The San Francisco alt-weekly and the Media Alliance filed papers yesterday to intervene in a lawsuit seeking to overturn the Bay Area newspaper deal between Hearst Corp. and MediaNews Group Inc., reports Editor & Publisher. The Bay Guardian hopes to unseal documents filed by the two companies in the case. "The courts are supposed to operate in public, and there's a clear public interest in this information," says Editor and Publisher Bruce Brugmann (pictured). "Our intent here is to ensure that the nation's biggest newspaper chains, as they move to destroy daily competition and impose a regional monopoly on the Bay Area, cannot do so in the dark of night with sealed records that set a terrible precedent for the free press, the First Amendment, and open government."

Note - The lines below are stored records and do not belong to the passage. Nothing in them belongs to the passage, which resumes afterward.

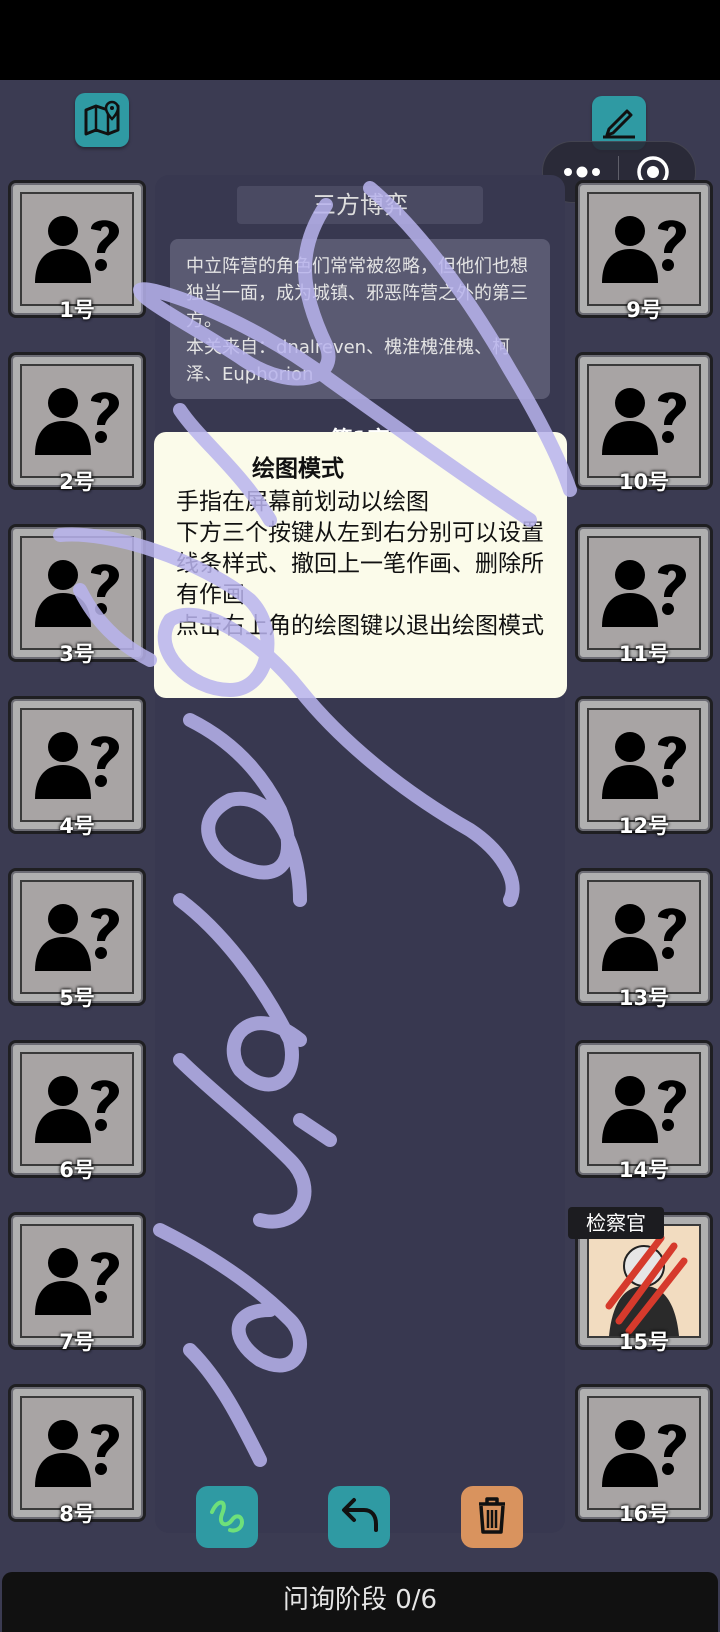 The width and height of the screenshot is (720, 1632). Describe the element at coordinates (77, 482) in the screenshot. I see `player-number: 2号` at that location.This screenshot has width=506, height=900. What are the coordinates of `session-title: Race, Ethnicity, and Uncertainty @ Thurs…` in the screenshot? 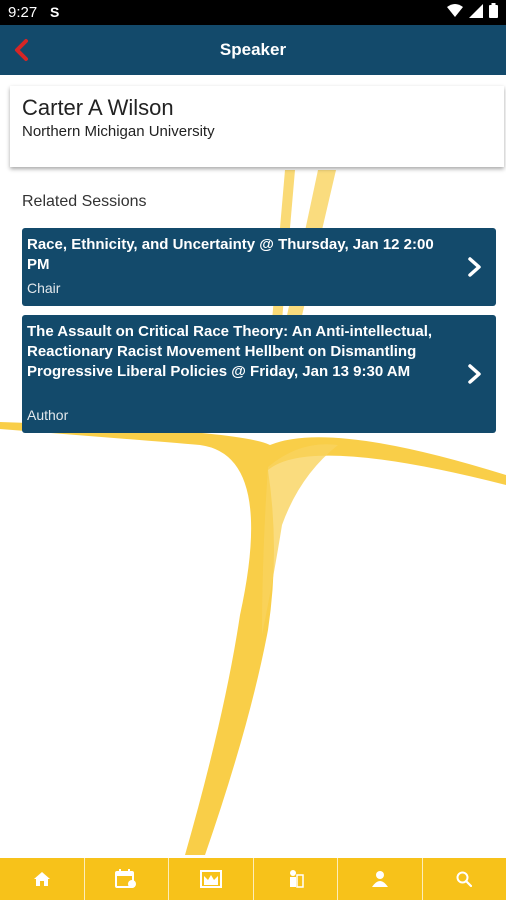 It's located at (230, 254).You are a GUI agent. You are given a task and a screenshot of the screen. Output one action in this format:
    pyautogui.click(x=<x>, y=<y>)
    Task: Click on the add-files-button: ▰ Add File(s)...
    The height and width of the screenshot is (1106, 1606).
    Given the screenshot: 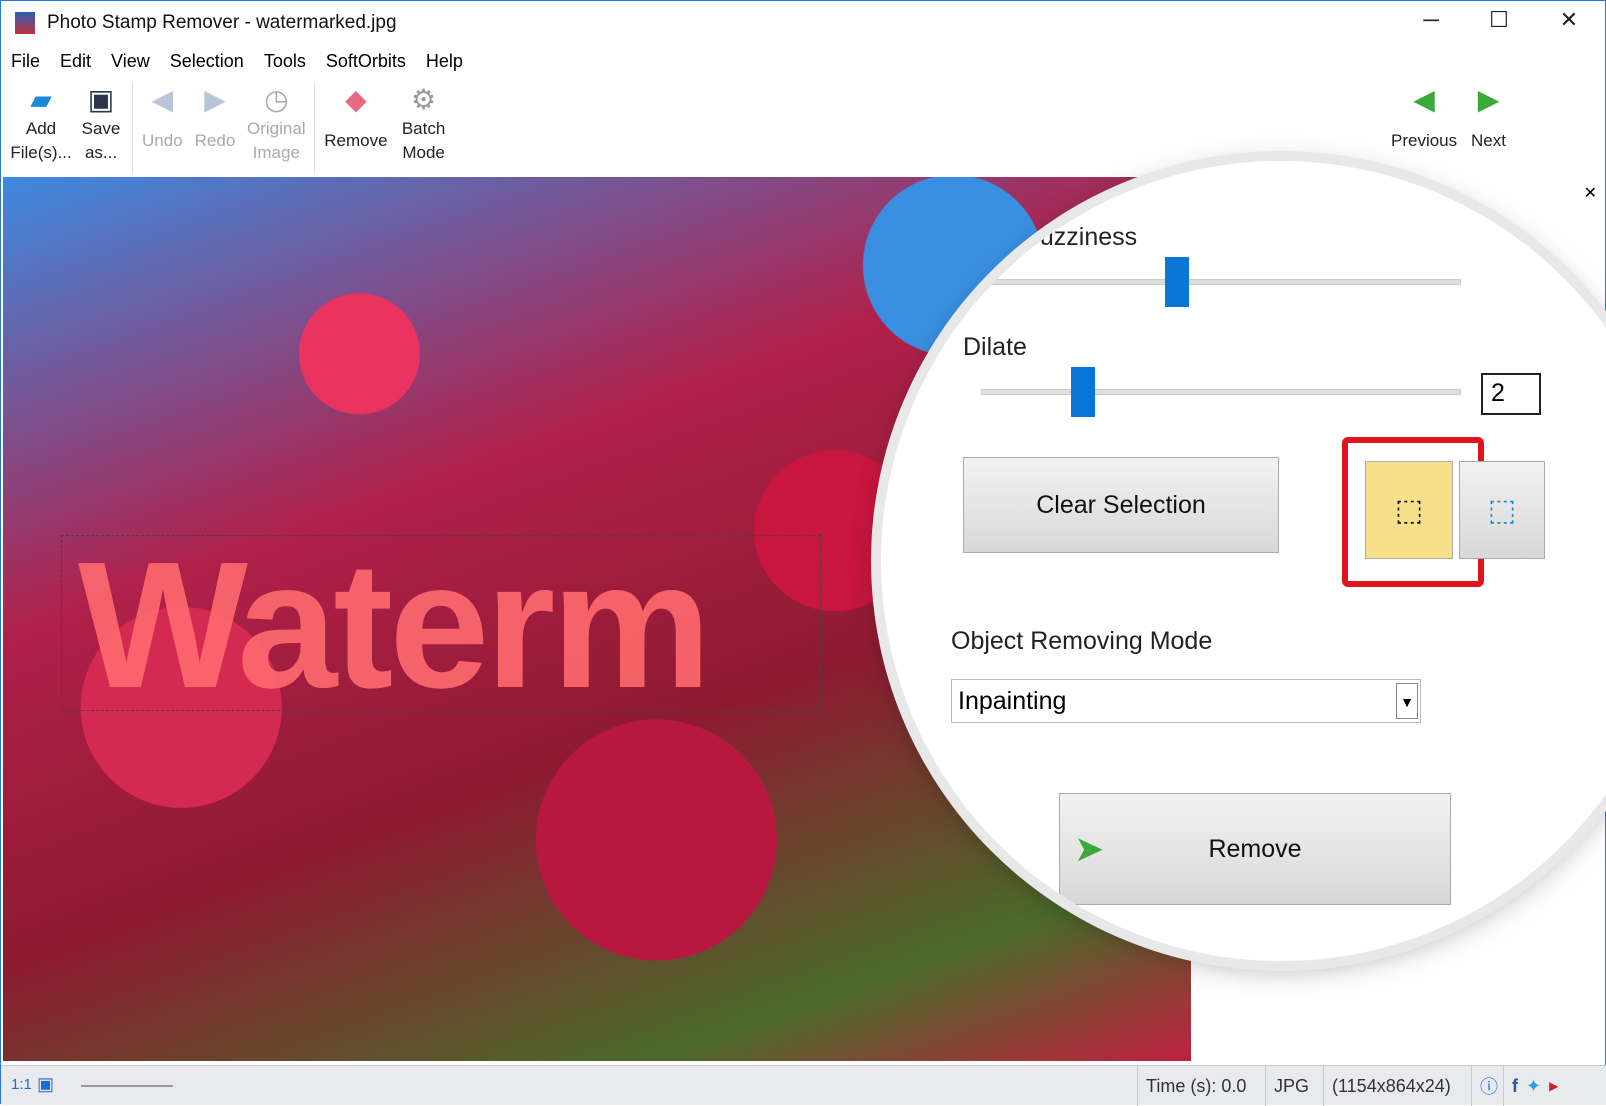 What is the action you would take?
    pyautogui.click(x=41, y=128)
    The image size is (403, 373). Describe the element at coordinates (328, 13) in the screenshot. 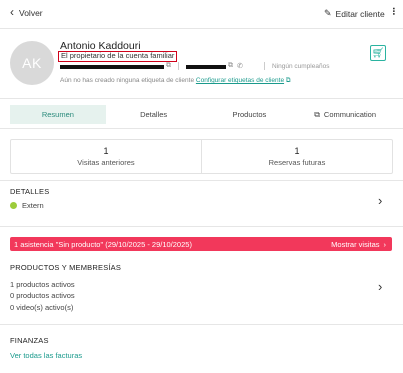

I see `pencil-icon: ✎` at that location.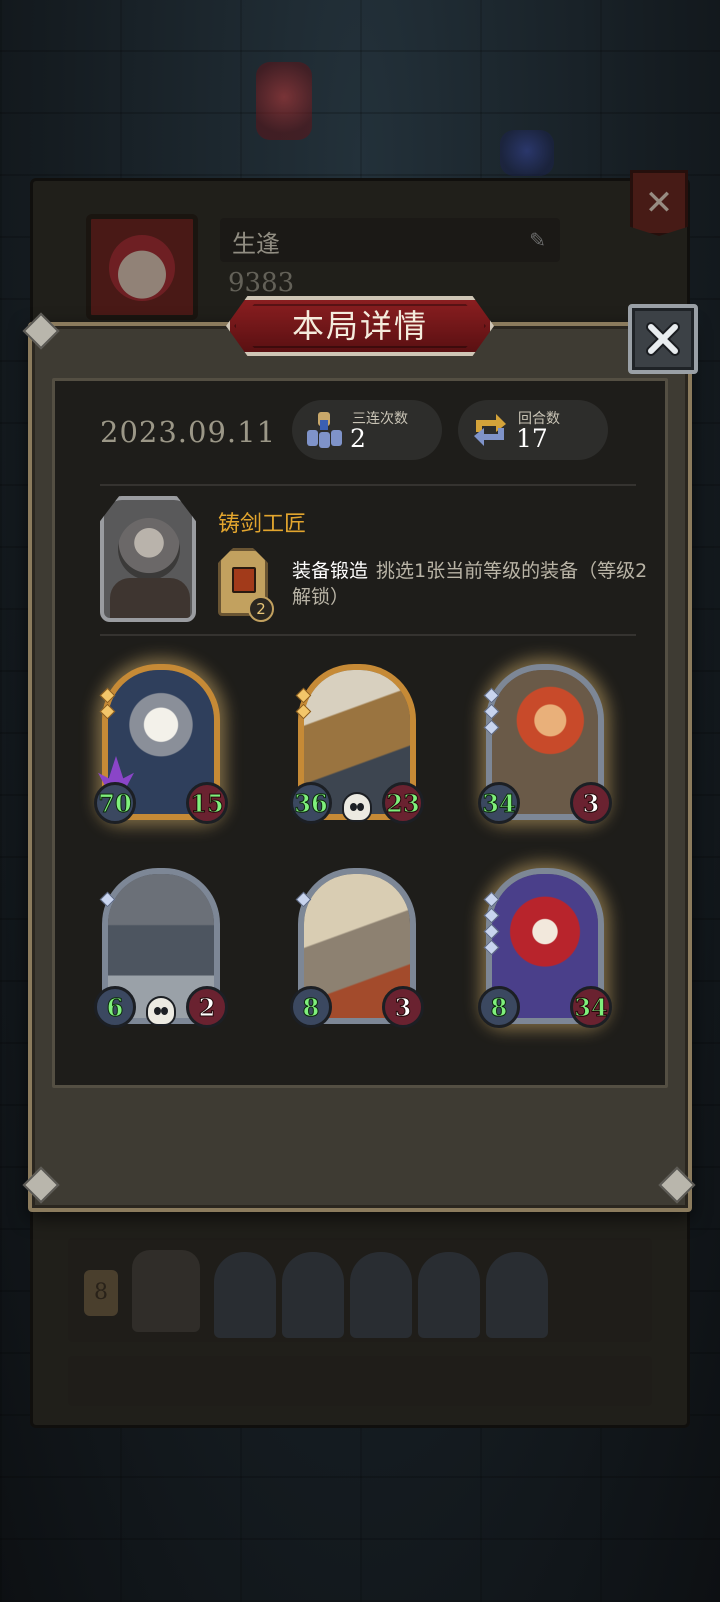 The image size is (720, 1602). Describe the element at coordinates (166, 1291) in the screenshot. I see `row-hero-portrait` at that location.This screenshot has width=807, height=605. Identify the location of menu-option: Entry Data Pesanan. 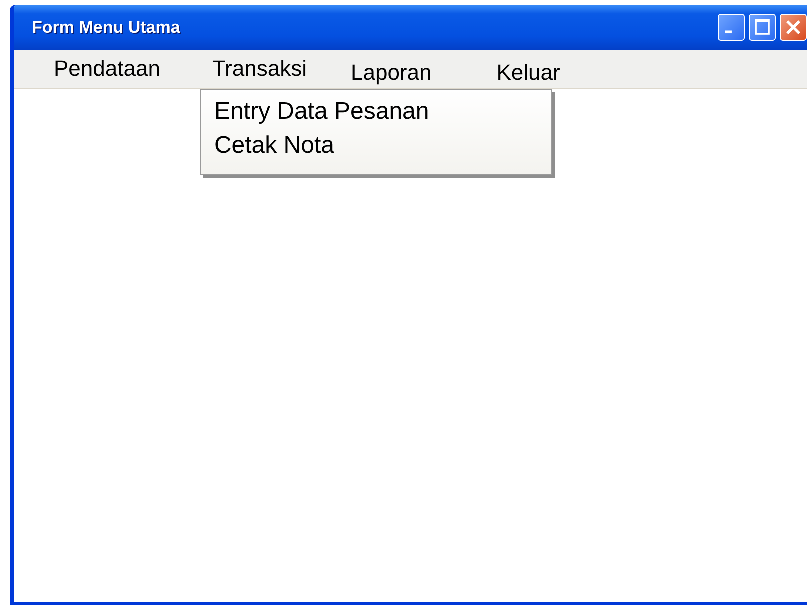
(322, 113).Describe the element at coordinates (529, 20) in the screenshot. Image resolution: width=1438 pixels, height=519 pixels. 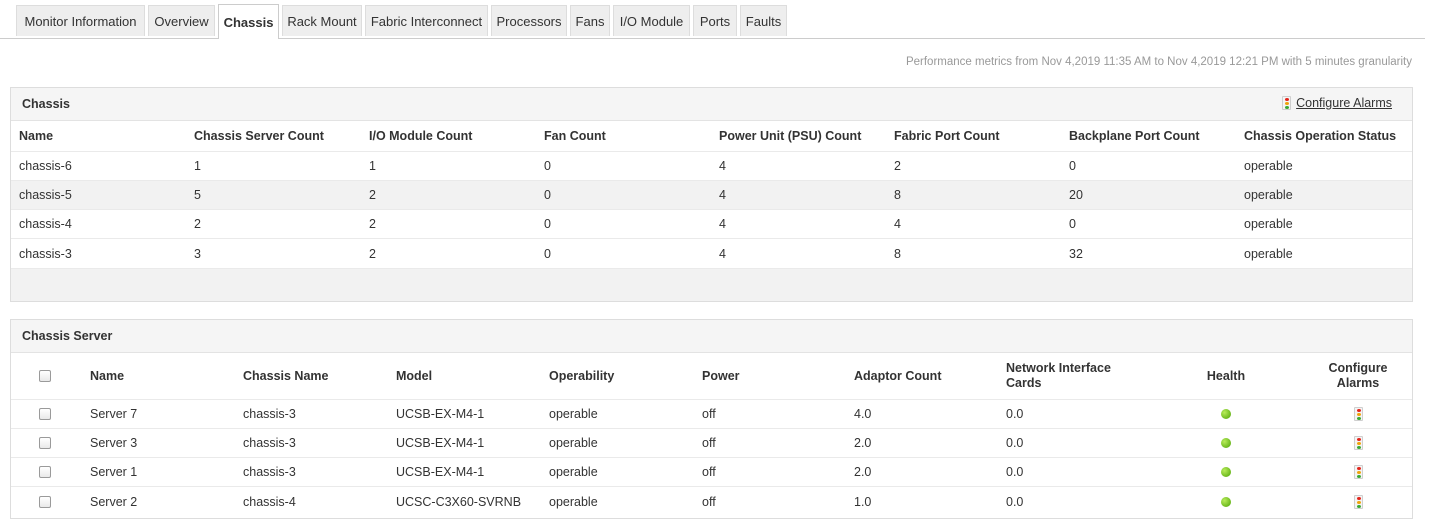
I see `tab-processors: Processors` at that location.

Jeff Koyen accuses the Village Voice's new editor of failing to reinvent the alt-weekly format in his first three months on the job. "I'm ashamed to admit that I was optimistic when Blum was hired to run the Village Voice," Koyen writes in the British daily Guardian. "Unfortunately, Blum is playing by the book." Koyen, who approves of the "cleaned house" that followed the Voice's acquisition by the New Times chain, formerly competed with the Manhattan alt-weekly when he worked for a number years at the New York Press, where he was editor from 2003 to 2005.
Having been allowed to read an advance draft of a critical story about him that the Washington City Paper is apparently preparing to publish, investigative reporter Murray Waas (pictured) beats D.C.'s alt-weekly to the punch with a rambling indictment on Huffington Post. Waas accuses the City Paper of baiting him to get juicy quotes for the story; making "degrading comments" about his experience as a cancer survivor; and using the newspaper as a tool to wage personal battles. "I believe that I have a clear obligation to other cancer survivors not to remain silent about such acts of prejudice and intolerance," Waas explains in defending his decision to go public.